PAGE 5
The Gerrard Street Mystery
by
We did no more sight-seeing. I obeyed the hint contained in the letter, and sent no telegram. My friend accompanied me down to the Boston and Albany station, where I waited in feverish impatience for the departure of the train. We talked over the matter until 11.30, in the vain hope of finding some clue to the mystery. Then I started on my journey. Mr. Gridley’s curiosity was aroused, and I promised to send him an explanation immediately upon my arrival at home.
No sooner had the train glided out of the station than I settled myself in my seat, drew the tantalizing letter from my pocket, and proceeded to read and re-read it again and again. A very few perusals sufficed to fix its contents in my memory, so that I could repeat every word with my eyes shut. Still I continued to scrutinize the paper, the penmanship, and even the tint of the ink. For what purpose, do you ask? For no purpose, except that I hoped, in some mysterious manner, to obtain more light on the subject. No light came, however. The more I scrutinized and pondered, the greater was my mystification. The paper was a simple sheet of white letter-paper, of the kind ordinarily used by my uncle in his correspondence. So far as I could see, there was nothing peculiar about the ink. Anyone familiar with my uncle’s writing could have sworn that no hand but his had penned the lines. His well-known signature, a masterpiece of involved hieroglyphics, was there in all its indistinctness, written as no one but himself could ever have written it. And yet, for some unaccountable reason, I was half disposed to suspect forgery. Forgery! What nonsense. Anyone clever enough to imitate Richard Yardington’s handwriting would have employed his talents more profitably than indulging in a mischievous and purposeless jest. Not a bank in Toronto but would have discounted a note with that signature affixed to it.

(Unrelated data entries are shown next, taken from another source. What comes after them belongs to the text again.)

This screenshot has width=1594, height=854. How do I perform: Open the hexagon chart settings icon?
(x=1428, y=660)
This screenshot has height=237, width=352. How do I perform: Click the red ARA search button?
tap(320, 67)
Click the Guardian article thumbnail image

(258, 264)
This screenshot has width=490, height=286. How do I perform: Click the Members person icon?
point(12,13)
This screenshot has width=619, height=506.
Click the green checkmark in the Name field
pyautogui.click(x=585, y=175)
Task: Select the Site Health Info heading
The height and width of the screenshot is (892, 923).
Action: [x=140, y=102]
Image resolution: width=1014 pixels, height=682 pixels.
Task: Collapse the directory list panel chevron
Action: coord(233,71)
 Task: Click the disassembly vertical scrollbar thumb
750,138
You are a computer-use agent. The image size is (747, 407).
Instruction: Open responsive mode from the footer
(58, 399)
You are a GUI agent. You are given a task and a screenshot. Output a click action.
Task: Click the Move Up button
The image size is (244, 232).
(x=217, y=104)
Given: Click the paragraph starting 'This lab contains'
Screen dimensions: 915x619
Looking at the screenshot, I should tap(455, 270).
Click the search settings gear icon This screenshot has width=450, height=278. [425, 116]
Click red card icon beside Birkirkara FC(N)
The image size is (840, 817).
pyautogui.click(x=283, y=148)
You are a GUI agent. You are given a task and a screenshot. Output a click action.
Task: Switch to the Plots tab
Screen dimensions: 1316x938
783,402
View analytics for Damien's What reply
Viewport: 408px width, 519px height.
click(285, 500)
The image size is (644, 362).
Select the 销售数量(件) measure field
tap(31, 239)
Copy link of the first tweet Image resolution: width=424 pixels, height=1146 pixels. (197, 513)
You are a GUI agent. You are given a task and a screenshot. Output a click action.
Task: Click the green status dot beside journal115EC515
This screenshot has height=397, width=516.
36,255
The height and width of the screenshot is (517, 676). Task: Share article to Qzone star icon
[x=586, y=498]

Desisting from all attempts to solve these problems, I then tried to fathom the meaning of other points in the letter. What misfortune had happened to mar the Christmas festivities at my uncle’s house? And what could the reference to my cousin Alice’s sorrows mean? She was not ill. That, I thought, might be taken for granted. My uncle would hardly have referred to her illness as “one of the sorrows she had to endure lately.” Certainly, illness may be regarded in the light of a sorrow; but “sorrow” was not precisely the word which a straight-forward man like Uncle Richard would have applied to it. I could conceive of no other cause of affliction in her case. My uncle was well, as was evinced by his having written the letter, and by his avowed intention to meet me at the station. Her father had died long before I started for Australia. She had no other near relation except myself, and she had no cause for anxiety, much less for “sorrow,” on my account. I thought it singular, too, that my uncle, having in some strange manner become acquainted with my movements, had withheld the knowledge from Alice. It did not square with my preconceived ideas of him that he would derive any satisfaction from taking his niece by surprise.
All was a muddle together, and as my temples throbbed with the intensity of my thoughts, I was half disposed to believe myself in a troubled dream from which I should presently awake. Meanwhile, on glided the train.
A heavy snow-storm delayed us for several hours, and we reached Hamilton too late for the mid-day express for Toronto. We got there, however, in time for the accommodation leaving at 3.15 p.m., and we would reach Toronto at 5.05. I walked from one end of the train to the other in hopes of finding some one I knew, from whom I could make enquiries about home. Not a soul. I saw several persons whom I knew to be residents of Toronto, but none with whom I had ever been personally acquainted, and none of them would be likely to know anything about my uncle’s domestic arrangements. All that remained to be done under these circumstances was to restrain my curiosity as well as I could until reaching Toronto. By the by, would my uncle really meet me at the station, according to his promise? Surely not. By what means could he possibly know that I would arrive by this train? Still, he seemed to have such accurate information respecting my proceedings that there was no saying where his knowledge began or ended. I tried not to think about the matter, but as the train approached Toronto my impatience became positively feverish in its intensity. We were not more than three minutes behind time, as we glided in front of the Union Station, I passed out on to the platform of the car, and peered intently through the darkness. Suddenly my heart gave a great bound. There, sure enough, standing in front of the door of the waiting-room, was my uncle, plainly discernible by the fitful glare of the overhanging lamps. Before the train came to a stand-still, I sprang from the car and advanced towards him. He was looking out for me, but his eyes not being as young as mine, he did not recognize me until I grasped him by the hand. He greeted me warmly, seizing me by the waist, and almost raising me from the ground. I at once noticed several changes in his appearance; changes for which I was wholly unprepared. He had aged very much since I had last seen him, and the lines about his mouth had deepened considerably. The iron-grey hair which I remembered so well had disappeared; its place being supplied with a new and rather dandified-looking wig. The oldfashioned great-coat which he had worn ever since I could remember had been supplanted by a modern frock of spruce cut, with seal-skin collar and cuffs. All this I noticed in the first hurried greetings that passed between us.